С одной стороны, русский рок скалькирован с известных образцов музыкантами преимущественно столичного – московского и отчасти питерского происхождения, которые органически восприняли определённый, скажем так, хиппово-мажорский набор ценностей (гедонизм, пацифизм, космополитизм и пр.) и банально имели бытовые возможности для свободного музицирования и – не в последнюю очередь – полюбившегося образа жизни. Примеры – «Машина времени», «Браво», «Моральный кодекс», «Секрет» и т. д.

Иной полюс – бескомпромиссный русский андеграунд с его мрачной индустриальной эстетикой, экзистенциальным надрывом, установкой на бедность и радикальное самоистязание творца – и тут вести речь надо главным образом об Александре Башлачёве и «сибирском панке» с обширной географией между Омском, Тюменью и Новосибирском и целой генерацией странных поэтов во главе с Егором Летовым (Янка Дягилева, Роман Неумоев, Чёрный Лукич и др.).

Есть, безусловно, и пограничные явления – «Звуки Му»; «Аквариум» до 1991 года, принадлежит, скорее, «хипповой» волне; после – андеграундной, «Наутилус-Помпилиус» с Кормильцевым и без него – тоже явления разных порядков. Волей обстоятельств (и с помощью, не слишком, впрочем, последовательной, Советской власти) они оказались по одну сторону баррикад, но и тогда не переставали всматриваться друг в друга подозрительно и настороженно.

Ошибкой будет назвать первый вариант «прозападным», а второй – «исконно-посконным». Русский дух дышит, где хочет; андеграунд как раз восходил изначально к западному образу и опыту, преимущественно из punk-рока, но быстро его перерос. Кроме того, «сибирский андеграунд» отменял национальные традиции замкнутого подпольного существования; он активно себя навязывал (на уровне деклараций отрицая всякое продвижение в массы), умел подсадить на свои выстраданные, с трудом отбитые у неласкового мира ценности. Андеграунд был восприимчив – он широко забирал с разных сторон: из фольклора, советского песенного и плакатного искусства, авторской и дворовой песни, шансона, рэпа.

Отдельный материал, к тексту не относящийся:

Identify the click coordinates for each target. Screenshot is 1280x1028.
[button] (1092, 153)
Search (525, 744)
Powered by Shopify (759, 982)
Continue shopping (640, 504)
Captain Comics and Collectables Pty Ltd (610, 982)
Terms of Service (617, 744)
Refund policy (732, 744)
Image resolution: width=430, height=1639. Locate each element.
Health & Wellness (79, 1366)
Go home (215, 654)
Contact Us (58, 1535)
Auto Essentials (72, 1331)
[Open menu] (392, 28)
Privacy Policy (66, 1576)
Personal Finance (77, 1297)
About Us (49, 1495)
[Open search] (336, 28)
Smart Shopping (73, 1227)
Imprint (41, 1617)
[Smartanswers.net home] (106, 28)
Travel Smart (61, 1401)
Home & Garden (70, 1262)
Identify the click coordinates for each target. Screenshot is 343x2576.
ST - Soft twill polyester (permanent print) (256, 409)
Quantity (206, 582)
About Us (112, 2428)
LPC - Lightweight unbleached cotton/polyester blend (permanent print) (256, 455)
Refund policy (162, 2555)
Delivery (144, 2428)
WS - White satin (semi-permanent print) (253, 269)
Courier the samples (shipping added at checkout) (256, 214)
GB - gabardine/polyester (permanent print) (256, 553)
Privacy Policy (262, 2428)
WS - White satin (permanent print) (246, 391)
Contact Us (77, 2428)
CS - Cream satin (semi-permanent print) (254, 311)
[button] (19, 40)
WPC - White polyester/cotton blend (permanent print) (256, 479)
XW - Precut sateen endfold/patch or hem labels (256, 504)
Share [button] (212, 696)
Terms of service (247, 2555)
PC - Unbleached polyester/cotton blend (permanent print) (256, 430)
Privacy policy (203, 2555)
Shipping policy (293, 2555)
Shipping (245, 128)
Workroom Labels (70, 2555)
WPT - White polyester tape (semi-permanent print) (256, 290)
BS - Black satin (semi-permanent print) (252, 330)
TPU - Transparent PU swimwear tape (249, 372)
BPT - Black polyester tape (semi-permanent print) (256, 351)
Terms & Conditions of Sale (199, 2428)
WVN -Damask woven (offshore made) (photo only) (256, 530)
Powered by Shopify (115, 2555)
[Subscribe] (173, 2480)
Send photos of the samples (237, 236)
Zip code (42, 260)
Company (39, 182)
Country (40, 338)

Любопытно взглянуть на сегодняшние результаты: русский андеграунд серьёзнейше повлиял на несколько поколений, оставил мощное наследие и скончался вместе с Егором Летовым, иконой нынешних леваков и неоимперцев. Летов – один из отцов-основателей НБП, и не столько в историко-архивном смысле, сколько в евангельском «по плодам узнаете». Захар как-то сказал, с аллюзией на Горького, что многим хорошим в себе обязан русскому року; не сомневаюсь, что в большей степени имелся в виду андеграунд.

Мажоры от рок-н-ролла, посотрудничав, не без пользы для себя, с Владиславом Сурковым и эстрадными кланами, в большинстве поддержали нынешний режим и русофобский треш Украины. Далеко не все так комически-активно, как Макаревич, но ведь от людей в рок-деревне не спрячешься…

Перейти на страницу:

Похожие книги

100 мифов о Берии. Вдохновитель репрессий или талантливый организатор? 1917-1941
100 мифов о Берии. Вдохновитель репрессий или талантливый организатор? 1917-1941

Само имя — БЕРИЯ — до сих пор воспринимается в общественном сознании России как особый символ-синоним жестокого, кровавого монстра, только и способного что на самые злодейские преступления. Все убеждены в том, что это был только кровавый палач и злобный интриган, нанесший колоссальный ущерб СССР. Но так ли это? Насколько обоснованна такая, фактически монопольно господствующая в общественном сознании точка зрения? Как сложился столь негативный образ человека, который всю свою сознательную жизнь посвятил созданию и укреплению СССР, результатами деятельности которого Россия пользуется до сих пор?Ответы на эти и многие другие вопросы, связанные с жизнью и деятельностью Лаврентия Павловича Берии, читатели найдут в состоящем из двух книг новом проекте известного историка Арсена Мартиросяна — «100 мифов о Берии».В первой книге охватывается период жизни и деятельности Л.П. Берии с 1917 по 1941 год, во второй книге «От славы к проклятиям» — с 22 июня 1941 года по 26 июня 1953 года.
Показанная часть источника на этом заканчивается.